Stored data entries
+ + +

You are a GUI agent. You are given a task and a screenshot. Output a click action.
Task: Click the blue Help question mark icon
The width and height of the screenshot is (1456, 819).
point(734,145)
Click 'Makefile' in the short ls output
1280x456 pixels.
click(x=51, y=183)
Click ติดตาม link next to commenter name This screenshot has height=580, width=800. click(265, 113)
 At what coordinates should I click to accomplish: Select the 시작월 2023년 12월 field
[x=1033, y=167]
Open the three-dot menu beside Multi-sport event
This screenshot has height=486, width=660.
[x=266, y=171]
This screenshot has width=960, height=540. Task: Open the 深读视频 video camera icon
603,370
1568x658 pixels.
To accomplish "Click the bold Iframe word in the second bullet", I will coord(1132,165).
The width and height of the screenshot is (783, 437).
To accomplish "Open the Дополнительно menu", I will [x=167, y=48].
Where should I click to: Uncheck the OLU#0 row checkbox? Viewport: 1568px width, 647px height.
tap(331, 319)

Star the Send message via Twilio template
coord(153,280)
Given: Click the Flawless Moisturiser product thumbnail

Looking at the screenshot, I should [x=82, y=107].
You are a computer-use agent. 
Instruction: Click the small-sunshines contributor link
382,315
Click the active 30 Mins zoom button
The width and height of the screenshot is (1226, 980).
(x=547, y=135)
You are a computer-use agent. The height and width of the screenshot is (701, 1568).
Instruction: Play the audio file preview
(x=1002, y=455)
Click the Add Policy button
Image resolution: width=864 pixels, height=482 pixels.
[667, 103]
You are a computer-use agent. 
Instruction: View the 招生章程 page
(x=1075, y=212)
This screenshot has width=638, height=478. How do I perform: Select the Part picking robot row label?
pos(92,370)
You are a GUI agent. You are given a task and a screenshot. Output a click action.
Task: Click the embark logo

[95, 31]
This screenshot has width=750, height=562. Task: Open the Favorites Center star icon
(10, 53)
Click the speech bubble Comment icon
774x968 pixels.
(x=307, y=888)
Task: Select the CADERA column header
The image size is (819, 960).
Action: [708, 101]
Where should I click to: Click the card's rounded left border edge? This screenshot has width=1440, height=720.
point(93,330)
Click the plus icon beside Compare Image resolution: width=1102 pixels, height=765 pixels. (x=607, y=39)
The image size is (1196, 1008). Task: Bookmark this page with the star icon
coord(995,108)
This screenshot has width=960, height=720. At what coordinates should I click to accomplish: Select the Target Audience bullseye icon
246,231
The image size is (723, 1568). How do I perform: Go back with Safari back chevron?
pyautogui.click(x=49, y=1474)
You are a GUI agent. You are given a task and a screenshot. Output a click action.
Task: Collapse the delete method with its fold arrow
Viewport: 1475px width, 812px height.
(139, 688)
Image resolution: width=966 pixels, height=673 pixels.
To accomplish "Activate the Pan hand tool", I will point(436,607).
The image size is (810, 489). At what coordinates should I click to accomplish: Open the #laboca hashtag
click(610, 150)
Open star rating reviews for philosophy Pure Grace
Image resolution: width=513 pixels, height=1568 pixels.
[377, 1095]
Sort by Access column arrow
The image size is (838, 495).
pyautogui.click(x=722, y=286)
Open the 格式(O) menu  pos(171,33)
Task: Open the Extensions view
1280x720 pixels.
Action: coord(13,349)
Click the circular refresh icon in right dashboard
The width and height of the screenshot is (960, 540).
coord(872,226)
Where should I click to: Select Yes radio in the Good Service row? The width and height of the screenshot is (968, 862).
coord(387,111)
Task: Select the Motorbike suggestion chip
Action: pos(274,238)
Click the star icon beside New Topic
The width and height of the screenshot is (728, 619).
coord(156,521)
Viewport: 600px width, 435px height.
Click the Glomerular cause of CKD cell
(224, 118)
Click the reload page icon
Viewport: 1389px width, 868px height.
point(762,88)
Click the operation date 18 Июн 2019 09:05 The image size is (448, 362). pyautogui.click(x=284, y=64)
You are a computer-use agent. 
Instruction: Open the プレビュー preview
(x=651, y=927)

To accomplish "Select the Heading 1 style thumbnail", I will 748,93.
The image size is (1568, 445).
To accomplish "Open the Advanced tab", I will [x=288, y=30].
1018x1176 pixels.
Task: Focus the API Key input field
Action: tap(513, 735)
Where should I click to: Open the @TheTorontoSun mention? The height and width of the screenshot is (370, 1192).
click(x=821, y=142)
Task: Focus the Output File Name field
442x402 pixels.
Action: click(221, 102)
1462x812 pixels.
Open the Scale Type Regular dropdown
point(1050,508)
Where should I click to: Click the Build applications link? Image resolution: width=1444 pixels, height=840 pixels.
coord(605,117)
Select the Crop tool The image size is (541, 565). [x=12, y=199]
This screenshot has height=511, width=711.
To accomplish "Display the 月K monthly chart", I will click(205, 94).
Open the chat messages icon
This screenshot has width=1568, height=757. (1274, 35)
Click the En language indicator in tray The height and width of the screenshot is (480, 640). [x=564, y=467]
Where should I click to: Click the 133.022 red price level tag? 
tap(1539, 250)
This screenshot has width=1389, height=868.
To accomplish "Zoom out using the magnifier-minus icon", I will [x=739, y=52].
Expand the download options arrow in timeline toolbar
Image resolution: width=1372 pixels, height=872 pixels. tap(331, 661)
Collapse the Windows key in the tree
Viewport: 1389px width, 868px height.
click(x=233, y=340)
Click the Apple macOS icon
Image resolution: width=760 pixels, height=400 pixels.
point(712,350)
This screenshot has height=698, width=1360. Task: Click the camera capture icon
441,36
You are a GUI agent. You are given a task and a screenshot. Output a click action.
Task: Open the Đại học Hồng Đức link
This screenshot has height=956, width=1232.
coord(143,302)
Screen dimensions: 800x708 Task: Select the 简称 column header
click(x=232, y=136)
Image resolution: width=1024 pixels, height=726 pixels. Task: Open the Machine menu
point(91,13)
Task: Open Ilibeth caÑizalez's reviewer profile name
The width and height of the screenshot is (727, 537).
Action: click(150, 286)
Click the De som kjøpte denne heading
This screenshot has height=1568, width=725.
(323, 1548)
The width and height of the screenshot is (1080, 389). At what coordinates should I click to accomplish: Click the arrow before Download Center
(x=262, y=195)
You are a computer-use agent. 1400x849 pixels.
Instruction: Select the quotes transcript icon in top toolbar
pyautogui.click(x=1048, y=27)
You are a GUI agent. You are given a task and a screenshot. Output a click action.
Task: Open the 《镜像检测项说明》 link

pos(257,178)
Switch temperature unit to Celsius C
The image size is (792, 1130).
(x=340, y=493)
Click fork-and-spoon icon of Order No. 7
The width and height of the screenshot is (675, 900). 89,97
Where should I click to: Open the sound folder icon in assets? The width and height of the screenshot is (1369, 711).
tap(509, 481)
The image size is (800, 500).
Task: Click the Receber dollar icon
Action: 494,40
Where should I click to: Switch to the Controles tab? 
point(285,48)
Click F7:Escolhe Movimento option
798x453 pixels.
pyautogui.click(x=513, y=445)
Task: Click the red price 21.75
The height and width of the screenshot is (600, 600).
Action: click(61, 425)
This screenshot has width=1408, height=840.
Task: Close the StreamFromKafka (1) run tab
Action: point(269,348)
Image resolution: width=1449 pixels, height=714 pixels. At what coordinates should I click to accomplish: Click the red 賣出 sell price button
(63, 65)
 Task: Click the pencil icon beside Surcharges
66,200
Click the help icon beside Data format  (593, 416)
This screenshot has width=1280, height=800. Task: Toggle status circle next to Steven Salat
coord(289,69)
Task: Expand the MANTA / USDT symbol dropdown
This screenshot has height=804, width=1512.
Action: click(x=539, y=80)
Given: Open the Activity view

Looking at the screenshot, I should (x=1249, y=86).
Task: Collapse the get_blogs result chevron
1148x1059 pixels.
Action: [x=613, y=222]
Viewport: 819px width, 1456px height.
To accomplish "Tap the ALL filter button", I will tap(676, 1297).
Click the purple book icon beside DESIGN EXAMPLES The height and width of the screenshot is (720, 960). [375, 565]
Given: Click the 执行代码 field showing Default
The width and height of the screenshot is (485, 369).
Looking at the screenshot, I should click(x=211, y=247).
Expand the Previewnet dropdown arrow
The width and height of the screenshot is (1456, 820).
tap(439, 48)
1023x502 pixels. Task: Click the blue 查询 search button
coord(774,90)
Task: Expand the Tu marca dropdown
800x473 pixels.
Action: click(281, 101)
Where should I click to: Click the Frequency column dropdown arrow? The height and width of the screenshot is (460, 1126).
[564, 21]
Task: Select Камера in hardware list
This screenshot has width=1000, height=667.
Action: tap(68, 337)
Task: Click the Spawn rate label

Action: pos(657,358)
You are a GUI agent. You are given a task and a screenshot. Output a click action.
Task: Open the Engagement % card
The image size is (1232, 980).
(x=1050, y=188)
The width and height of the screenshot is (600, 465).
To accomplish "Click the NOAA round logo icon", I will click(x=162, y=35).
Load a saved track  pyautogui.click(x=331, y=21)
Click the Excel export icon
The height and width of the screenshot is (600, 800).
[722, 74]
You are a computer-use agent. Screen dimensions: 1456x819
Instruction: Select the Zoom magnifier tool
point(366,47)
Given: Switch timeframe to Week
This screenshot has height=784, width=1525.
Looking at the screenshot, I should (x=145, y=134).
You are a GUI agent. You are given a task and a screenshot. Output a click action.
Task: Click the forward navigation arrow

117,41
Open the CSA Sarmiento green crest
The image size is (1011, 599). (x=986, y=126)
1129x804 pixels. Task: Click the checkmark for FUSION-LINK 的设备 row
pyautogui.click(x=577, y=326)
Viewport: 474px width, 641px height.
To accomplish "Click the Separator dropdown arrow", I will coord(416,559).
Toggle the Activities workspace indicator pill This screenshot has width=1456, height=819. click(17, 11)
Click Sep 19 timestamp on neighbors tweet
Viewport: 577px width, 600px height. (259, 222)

+ + +

Copy the items above word for word, from the line containing "Where should I click to: Open the sound" to the line containing "coord(289,69)", including both of those lines.

Correct response
Where should I click to: Open the sound folder icon in assets? The width and height of the screenshot is (1369, 711).
tap(509, 481)
The image size is (800, 500).
Task: Click the Receber dollar icon
Action: 494,40
Where should I click to: Switch to the Controles tab? 
point(285,48)
Click F7:Escolhe Movimento option
798x453 pixels.
pyautogui.click(x=513, y=445)
Task: Click the red price 21.75
The height and width of the screenshot is (600, 600).
Action: click(61, 425)
This screenshot has width=1408, height=840.
Task: Close the StreamFromKafka (1) run tab
Action: point(269,348)
Image resolution: width=1449 pixels, height=714 pixels. At what coordinates should I click to accomplish: Click the red 賣出 sell price button
(63, 65)
 Task: Click the pencil icon beside Surcharges
66,200
Click the help icon beside Data format  (593, 416)
This screenshot has width=1280, height=800. Task: Toggle status circle next to Steven Salat
coord(289,69)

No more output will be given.